- STATED GOAL
Convert the entries below into a JSON array of strings, with one string per line and no strings for blank lines.

** Start SOURCE DATA **

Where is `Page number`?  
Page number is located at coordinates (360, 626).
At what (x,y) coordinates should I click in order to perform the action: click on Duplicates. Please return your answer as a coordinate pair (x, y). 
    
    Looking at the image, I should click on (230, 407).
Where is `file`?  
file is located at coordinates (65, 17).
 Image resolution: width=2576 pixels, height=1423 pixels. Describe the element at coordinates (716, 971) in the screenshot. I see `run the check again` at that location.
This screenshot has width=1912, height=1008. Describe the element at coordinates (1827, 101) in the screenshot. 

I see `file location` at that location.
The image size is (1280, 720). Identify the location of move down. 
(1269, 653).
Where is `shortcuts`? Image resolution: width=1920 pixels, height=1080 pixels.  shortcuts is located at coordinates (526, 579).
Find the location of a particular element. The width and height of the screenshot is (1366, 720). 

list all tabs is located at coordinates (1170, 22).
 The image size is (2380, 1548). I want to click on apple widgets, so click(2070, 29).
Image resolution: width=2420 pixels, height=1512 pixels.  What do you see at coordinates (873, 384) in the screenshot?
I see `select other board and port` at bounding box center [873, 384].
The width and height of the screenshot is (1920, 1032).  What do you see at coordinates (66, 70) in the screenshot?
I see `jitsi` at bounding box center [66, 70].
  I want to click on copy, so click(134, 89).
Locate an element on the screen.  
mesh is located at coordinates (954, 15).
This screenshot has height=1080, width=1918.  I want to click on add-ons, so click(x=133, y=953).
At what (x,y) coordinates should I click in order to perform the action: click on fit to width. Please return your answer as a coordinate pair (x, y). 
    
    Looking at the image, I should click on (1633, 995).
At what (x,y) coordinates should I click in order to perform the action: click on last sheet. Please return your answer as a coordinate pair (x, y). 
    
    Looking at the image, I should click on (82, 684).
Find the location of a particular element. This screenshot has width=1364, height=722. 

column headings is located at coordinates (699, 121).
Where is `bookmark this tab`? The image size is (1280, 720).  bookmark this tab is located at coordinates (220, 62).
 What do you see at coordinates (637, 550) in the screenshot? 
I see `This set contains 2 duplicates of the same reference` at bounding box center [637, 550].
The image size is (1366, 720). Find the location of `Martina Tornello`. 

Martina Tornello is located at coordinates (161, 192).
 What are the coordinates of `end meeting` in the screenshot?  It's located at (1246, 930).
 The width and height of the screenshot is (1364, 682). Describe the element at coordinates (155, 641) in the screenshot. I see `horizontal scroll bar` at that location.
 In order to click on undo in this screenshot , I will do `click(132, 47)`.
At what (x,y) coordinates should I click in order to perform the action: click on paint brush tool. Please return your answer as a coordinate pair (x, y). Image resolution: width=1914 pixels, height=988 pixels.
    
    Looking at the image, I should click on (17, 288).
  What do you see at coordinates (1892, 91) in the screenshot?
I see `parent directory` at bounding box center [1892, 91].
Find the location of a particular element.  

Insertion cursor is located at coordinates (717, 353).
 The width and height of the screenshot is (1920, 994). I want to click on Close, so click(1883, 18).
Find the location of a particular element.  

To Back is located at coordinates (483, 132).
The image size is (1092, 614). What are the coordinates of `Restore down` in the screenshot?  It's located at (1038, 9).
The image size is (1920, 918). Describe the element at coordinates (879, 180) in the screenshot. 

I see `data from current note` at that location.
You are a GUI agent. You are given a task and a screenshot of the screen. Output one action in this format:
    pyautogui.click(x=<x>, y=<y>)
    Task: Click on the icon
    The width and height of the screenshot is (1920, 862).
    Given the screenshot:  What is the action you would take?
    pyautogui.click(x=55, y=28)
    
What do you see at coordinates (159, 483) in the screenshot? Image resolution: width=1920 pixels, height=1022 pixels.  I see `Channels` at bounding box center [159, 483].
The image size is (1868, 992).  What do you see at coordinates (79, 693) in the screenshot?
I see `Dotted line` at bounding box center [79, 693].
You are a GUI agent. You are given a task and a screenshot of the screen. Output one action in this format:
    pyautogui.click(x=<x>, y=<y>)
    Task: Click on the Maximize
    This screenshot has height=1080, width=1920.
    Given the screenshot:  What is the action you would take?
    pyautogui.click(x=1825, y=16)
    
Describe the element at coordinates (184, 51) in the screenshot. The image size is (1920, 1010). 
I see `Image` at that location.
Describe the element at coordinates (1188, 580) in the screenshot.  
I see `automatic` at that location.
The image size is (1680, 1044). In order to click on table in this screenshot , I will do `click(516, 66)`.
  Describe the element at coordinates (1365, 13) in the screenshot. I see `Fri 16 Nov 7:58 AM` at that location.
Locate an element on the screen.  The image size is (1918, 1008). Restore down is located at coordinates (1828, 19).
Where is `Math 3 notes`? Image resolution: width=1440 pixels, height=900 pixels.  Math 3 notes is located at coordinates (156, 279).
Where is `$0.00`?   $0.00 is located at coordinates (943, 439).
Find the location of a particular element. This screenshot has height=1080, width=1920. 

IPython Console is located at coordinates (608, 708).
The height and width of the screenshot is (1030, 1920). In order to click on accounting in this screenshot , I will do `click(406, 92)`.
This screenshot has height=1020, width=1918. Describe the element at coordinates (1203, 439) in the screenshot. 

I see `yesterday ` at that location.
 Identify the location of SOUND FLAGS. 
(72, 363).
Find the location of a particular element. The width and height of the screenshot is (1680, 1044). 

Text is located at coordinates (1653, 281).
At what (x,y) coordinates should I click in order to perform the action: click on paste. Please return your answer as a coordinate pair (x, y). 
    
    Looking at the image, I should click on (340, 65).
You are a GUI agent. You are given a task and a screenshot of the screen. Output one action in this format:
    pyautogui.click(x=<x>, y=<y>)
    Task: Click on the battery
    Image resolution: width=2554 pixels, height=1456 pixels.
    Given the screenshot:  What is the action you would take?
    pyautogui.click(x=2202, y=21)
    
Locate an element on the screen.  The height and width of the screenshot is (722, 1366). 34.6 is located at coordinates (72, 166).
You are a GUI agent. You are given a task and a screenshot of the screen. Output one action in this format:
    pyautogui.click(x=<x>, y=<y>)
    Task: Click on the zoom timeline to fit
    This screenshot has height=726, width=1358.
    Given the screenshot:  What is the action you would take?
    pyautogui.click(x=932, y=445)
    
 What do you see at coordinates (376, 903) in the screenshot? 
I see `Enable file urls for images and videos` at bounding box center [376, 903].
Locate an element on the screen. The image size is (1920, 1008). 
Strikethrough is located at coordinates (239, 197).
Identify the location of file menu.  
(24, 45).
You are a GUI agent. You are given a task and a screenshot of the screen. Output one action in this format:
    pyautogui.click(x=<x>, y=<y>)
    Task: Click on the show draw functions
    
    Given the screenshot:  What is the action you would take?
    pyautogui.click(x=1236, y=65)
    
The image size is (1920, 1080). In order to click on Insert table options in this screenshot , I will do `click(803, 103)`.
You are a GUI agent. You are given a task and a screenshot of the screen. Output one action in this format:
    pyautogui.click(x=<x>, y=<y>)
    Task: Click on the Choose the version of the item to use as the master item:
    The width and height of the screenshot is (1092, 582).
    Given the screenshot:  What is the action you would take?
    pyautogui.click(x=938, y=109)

** End SOURCE DATA **

- TASK SOLUTION
[
  "Where is `Page number`?  ",
  "Page number is located at coordinates (360, 626).",
  "At what (x,y) coordinates should I click in order to perform the action: click on Duplicates. Please return your answer as a coordinate pair (x, y). ",
  "    Looking at the image, I should click on (230, 407).",
  "Where is `file`?  ",
  "file is located at coordinates (65, 17).",
  " Image resolution: width=2576 pixels, height=1423 pixels. Describe the element at coordinates (716, 971) in the screenshot. I see `run the check again` at that location.",
  "This screenshot has width=1912, height=1008. Describe the element at coordinates (1827, 101) in the screenshot. ",
  "I see `file location` at that location.",
  "The image size is (1280, 720). Identify the location of move down. ",
  "(1269, 653).",
  "Where is `shortcuts`? Image resolution: width=1920 pixels, height=1080 pixels.  shortcuts is located at coordinates (526, 579).",
  "Find the location of a particular element. The width and height of the screenshot is (1366, 720). ",
  "list all tabs is located at coordinates (1170, 22).",
  " The image size is (2380, 1548). I want to click on apple widgets, so click(2070, 29).",
  "Image resolution: width=2420 pixels, height=1512 pixels.  What do you see at coordinates (873, 384) in the screenshot?",
  "I see `select other board and port` at bounding box center [873, 384].",
  "The width and height of the screenshot is (1920, 1032).  What do you see at coordinates (66, 70) in the screenshot?",
  "I see `jitsi` at bounding box center [66, 70].",
  "  I want to click on copy, so click(134, 89).",
  "Locate an element on the screen.  ",
  "mesh is located at coordinates (954, 15).",
  "This screenshot has height=1080, width=1918.  I want to click on add-ons, so click(x=133, y=953).",
  "At what (x,y) coordinates should I click in order to perform the action: click on fit to width. Please return your answer as a coordinate pair (x, y). ",
  "    Looking at the image, I should click on (1633, 995).",
  "At what (x,y) coordinates should I click in order to perform the action: click on last sheet. Please return your answer as a coordinate pair (x, y). ",
  "    Looking at the image, I should click on (82, 684).",
  "Find the location of a particular element. This screenshot has width=1364, height=722. ",
  "column headings is located at coordinates (699, 121).",
  "Where is `bookmark this tab`? The image size is (1280, 720).  bookmark this tab is located at coordinates (220, 62).",
  " What do you see at coordinates (637, 550) in the screenshot? ",
  "I see `This set contains 2 duplicates of the same reference` at bounding box center [637, 550].",
  "The image size is (1366, 720). Find the location of `Martina Tornello`. ",
  "Martina Tornello is located at coordinates (161, 192).",
  " What are the coordinates of `end meeting` in the screenshot?  It's located at (1246, 930).",
  " The width and height of the screenshot is (1364, 682). Describe the element at coordinates (155, 641) in the screenshot. I see `horizontal scroll bar` at that location.",
  " In order to click on undo in this screenshot , I will do `click(132, 47)`.",
  "At what (x,y) coordinates should I click in order to perform the action: click on paint brush tool. Please return your answer as a coordinate pair (x, y). Image resolution: width=1914 pixels, height=988 pixels.",
  "    Looking at the image, I should click on (17, 288).",
  "  What do you see at coordinates (1892, 91) in the screenshot?",
  "I see `parent directory` at bounding box center [1892, 91].",
  "Find the location of a particular element.  ",
  "Insertion cursor is located at coordinates (717, 353).",
  " The width and height of the screenshot is (1920, 994). I want to click on Close, so click(1883, 18).",
  "Find the location of a particular element.  ",
  "To Back is located at coordinates (483, 132).",
  "The image size is (1092, 614). What are the coordinates of `Restore down` in the screenshot?  It's located at (1038, 9).",
  "The image size is (1920, 918). Describe the element at coordinates (879, 180) in the screenshot. ",
  "I see `data from current note` at that location.",
  "You are a GUI agent. You are given a task and a screenshot of the screen. Output one action in this format:",
  "    pyautogui.click(x=<x>, y=<y>)",
  "    Task: Click on the icon",
  "    The width and height of the screenshot is (1920, 862).",
  "    Given the screenshot:  What is the action you would take?",
  "    pyautogui.click(x=55, y=28)",
  "What do you see at coordinates (159, 483) in the screenshot? Image resolution: width=1920 pixels, height=1022 pixels.  I see `Channels` at bounding box center [159, 483].",
  "The image size is (1868, 992).  What do you see at coordinates (79, 693) in the screenshot?",
  "I see `Dotted line` at bounding box center [79, 693].",
  "You are a GUI agent. You are given a task and a screenshot of the screen. Output one action in this format:",
  "    pyautogui.click(x=<x>, y=<y>)",
  "    Task: Click on the Maximize",
  "    This screenshot has height=1080, width=1920.",
  "    Given the screenshot:  What is the action you would take?",
  "    pyautogui.click(x=1825, y=16)",
  "Describe the element at coordinates (184, 51) in the screenshot. The image size is (1920, 1010). ",
  "I see `Image` at that location.",
  "Describe the element at coordinates (1188, 580) in the screenshot.  ",
  "I see `automatic` at that location.",
  "The image size is (1680, 1044). In order to click on table in this screenshot , I will do `click(516, 66)`.",
  "  Describe the element at coordinates (1365, 13) in the screenshot. I see `Fri 16 Nov 7:58 AM` at that location.",
  "Locate an element on the screen.  The image size is (1918, 1008). Restore down is located at coordinates (1828, 19).",
  "Where is `Math 3 notes`? Image resolution: width=1440 pixels, height=900 pixels.  Math 3 notes is located at coordinates (156, 279).",
  "Where is `$0.00`?   $0.00 is located at coordinates (943, 439).",
  "Find the location of a particular element. This screenshot has height=1080, width=1920. ",
  "IPython Console is located at coordinates (608, 708).",
  "The height and width of the screenshot is (1030, 1920). In order to click on accounting in this screenshot , I will do `click(406, 92)`.",
  "This screenshot has height=1020, width=1918. Describe the element at coordinates (1203, 439) in the screenshot. ",
  "I see `yesterday ` at that location.",
  " Identify the location of SOUND FLAGS. ",
  "(72, 363).",
  "Find the location of a particular element. The width and height of the screenshot is (1680, 1044). ",
  "Text is located at coordinates (1653, 281).",
  "At what (x,y) coordinates should I click in order to perform the action: click on paste. Please return your answer as a coordinate pair (x, y). ",
  "    Looking at the image, I should click on (340, 65).",
  "You are a GUI agent. You are given a task and a screenshot of the screen. Output one action in this format:",
  "    pyautogui.click(x=<x>, y=<y>)",
  "    Task: Click on the battery",
  "    Image resolution: width=2554 pixels, height=1456 pixels.",
  "    Given the screenshot:  What is the action you would take?",
  "    pyautogui.click(x=2202, y=21)",
  "Locate an element on the screen.  The height and width of the screenshot is (722, 1366). 34.6 is located at coordinates (72, 166).",
  "You are a GUI agent. You are given a task and a screenshot of the screen. Output one action in this format:",
  "    pyautogui.click(x=<x>, y=<y>)",
  "    Task: Click on the zoom timeline to fit",
  "    This screenshot has height=726, width=1358.",
  "    Given the screenshot:  What is the action you would take?",
  "    pyautogui.click(x=932, y=445)",
  " What do you see at coordinates (376, 903) in the screenshot? ",
  "I see `Enable file urls for images and videos` at bounding box center [376, 903].",
  "Locate an element on the screen. The image size is (1920, 1008). ",
  "Strikethrough is located at coordinates (239, 197).",
  "Identify the location of file menu.  ",
  "(24, 45).",
  "You are a GUI agent. You are given a task and a screenshot of the screen. Output one action in this format:",
  "    pyautogui.click(x=<x>, y=<y>)",
  "    Task: Click on the show draw functions",
  "    Given the screenshot:  What is the action you would take?",
  "    pyautogui.click(x=1236, y=65)",
  "The image size is (1920, 1080). In order to click on Insert table options in this screenshot , I will do `click(803, 103)`.",
  "You are a GUI agent. You are given a task and a screenshot of the screen. Output one action in this format:",
  "    pyautogui.click(x=<x>, y=<y>)",
  "    Task: Click on the Choose the version of the item to use as the master item:",
  "    The width and height of the screenshot is (1092, 582).",
  "    Given the screenshot:  What is the action you would take?",
  "    pyautogui.click(x=938, y=109)"
]